Re: Normalized Scoring -- was RE: idf and explain(), was Re: Search and Scoring

Otis Gospodnetic Sat, 05 Feb 2005 22:10:32 -0800

Exactly.  Luckily, since then I've learned a bit from lucene-dev
discussions and side IR readings, so some of the topics are making more
sense now.


Otis

--- Kelvin Tan <[EMAIL PROTECTED]> wrote:

> Hi Otis, I was re-reading this whole theoretical thread about idf,
> scoring, normalization, etc from last Oct and couldn't help laughing
> out loud when I read your post, coz it summed up what I was thinking
> the whole time. I think its really great to have people like Chuck
> and Paul (Eshlot) around. I'm learning so much.
> 
> k
> 
> On Thu, 21 Oct 2004 10:05:51 -0700 (PDT), Otis Gospodnetic wrote:
> > Hi Chuck,
> >
> > The relative lack of responses is not because there is no interest,
> > but probably because there are only a few people on lucene-dev who
> > can follow/understand every detail of your proposal.  I understand
> > and hear you, but I have a hard time 'visualizing' some of the
> > formulas in your proposal.  What you are saying sounds right to me,
> > but I don't have enough theoretical knowledge to go one way or the
> > other.
> >
> > Otis
> >
> >
> > --- Chuck Williams <[EMAIL PROTECTED]> wrote:
> >
> >> Hi everybody,
> >>
> >> Although there doesn't seem to be much interest in this I have
> >> one significant improvement to the below and a couple
> >> observations that clarify the situation.

— Brief —
In the thread above, what reason does Otis give for the relative lack of responses to Chuck's proposal? The lines that follow have nothing to do with the thread.

— Given records —
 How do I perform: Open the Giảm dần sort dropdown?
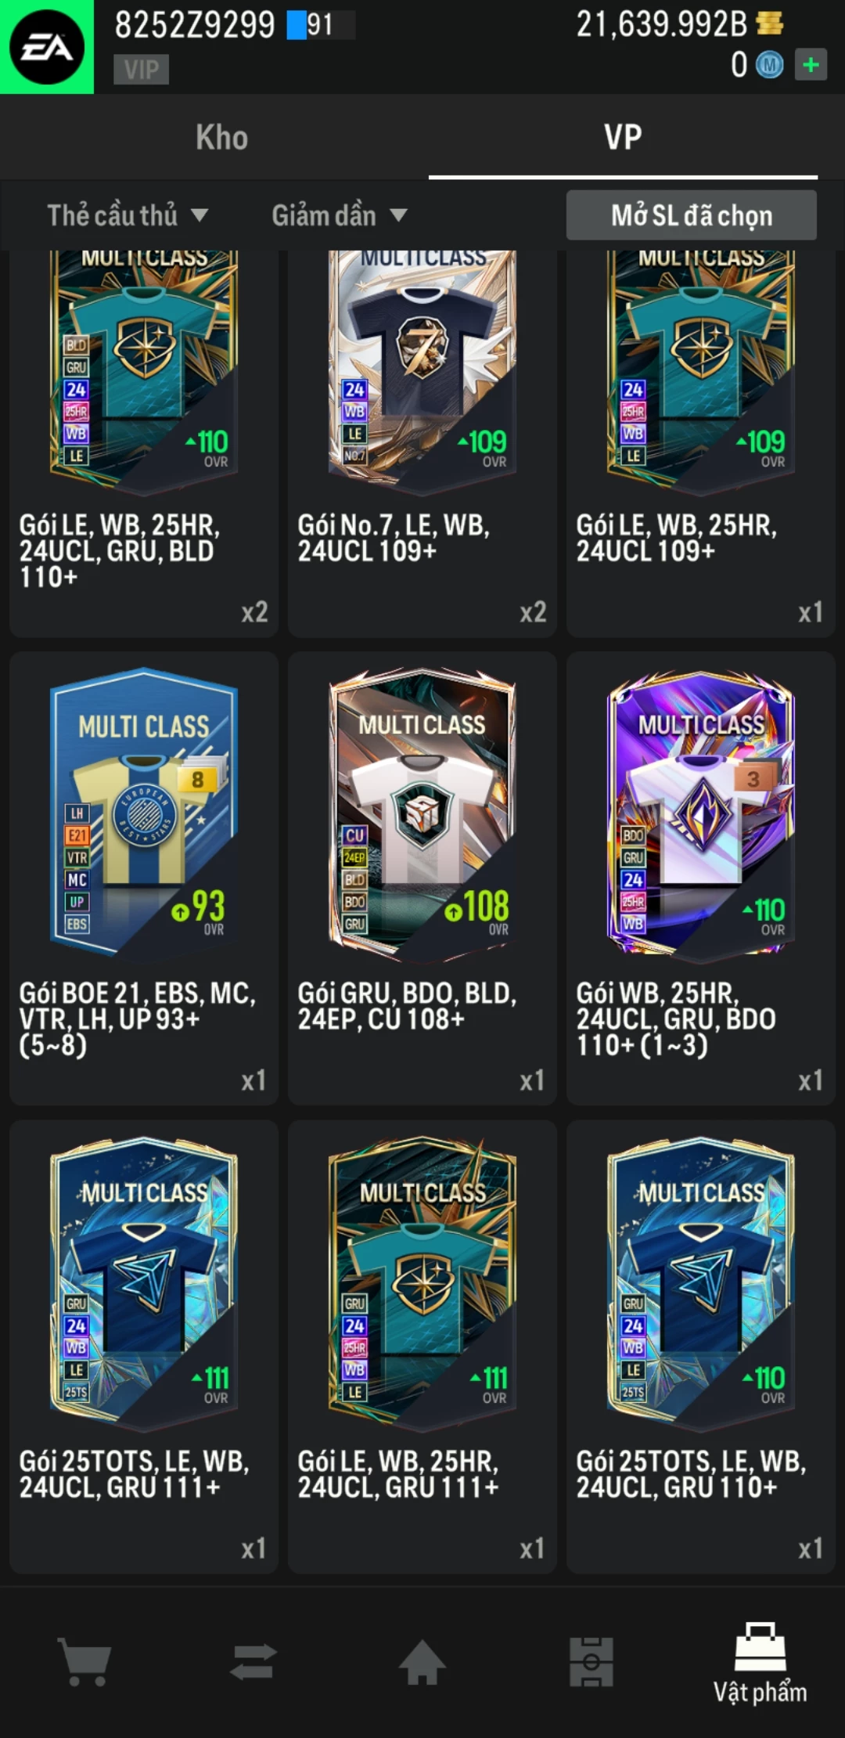click(339, 215)
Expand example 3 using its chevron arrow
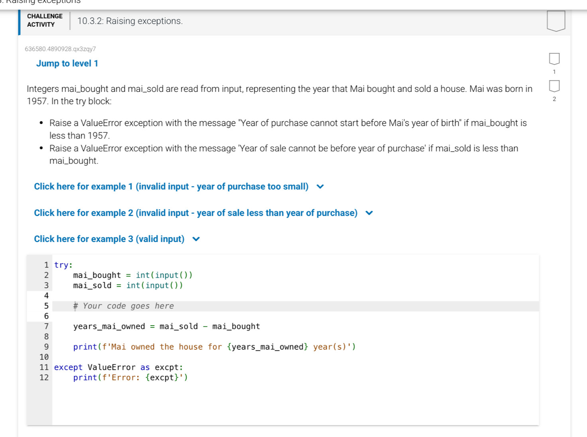 pyautogui.click(x=196, y=239)
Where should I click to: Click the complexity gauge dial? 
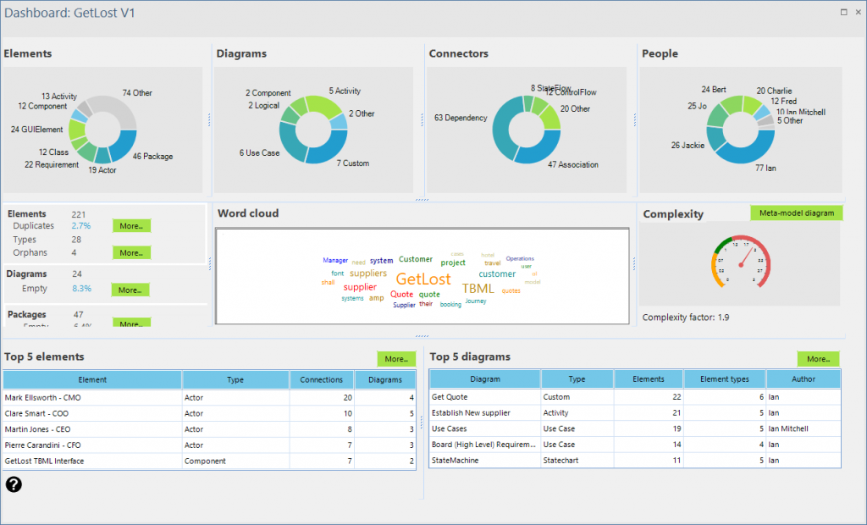pos(740,263)
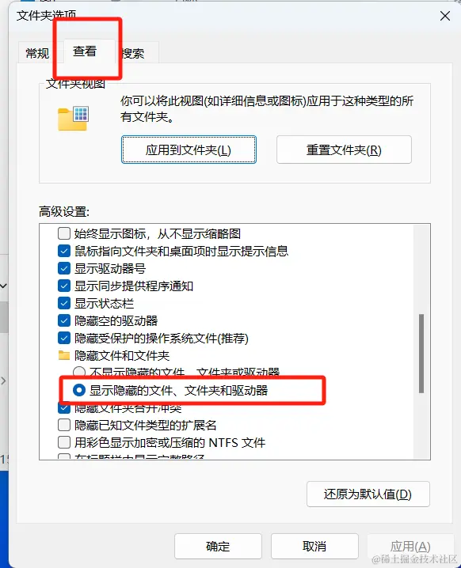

— Final result —
Only a few people on lucene-dev can follow or understand every detail of the proposal.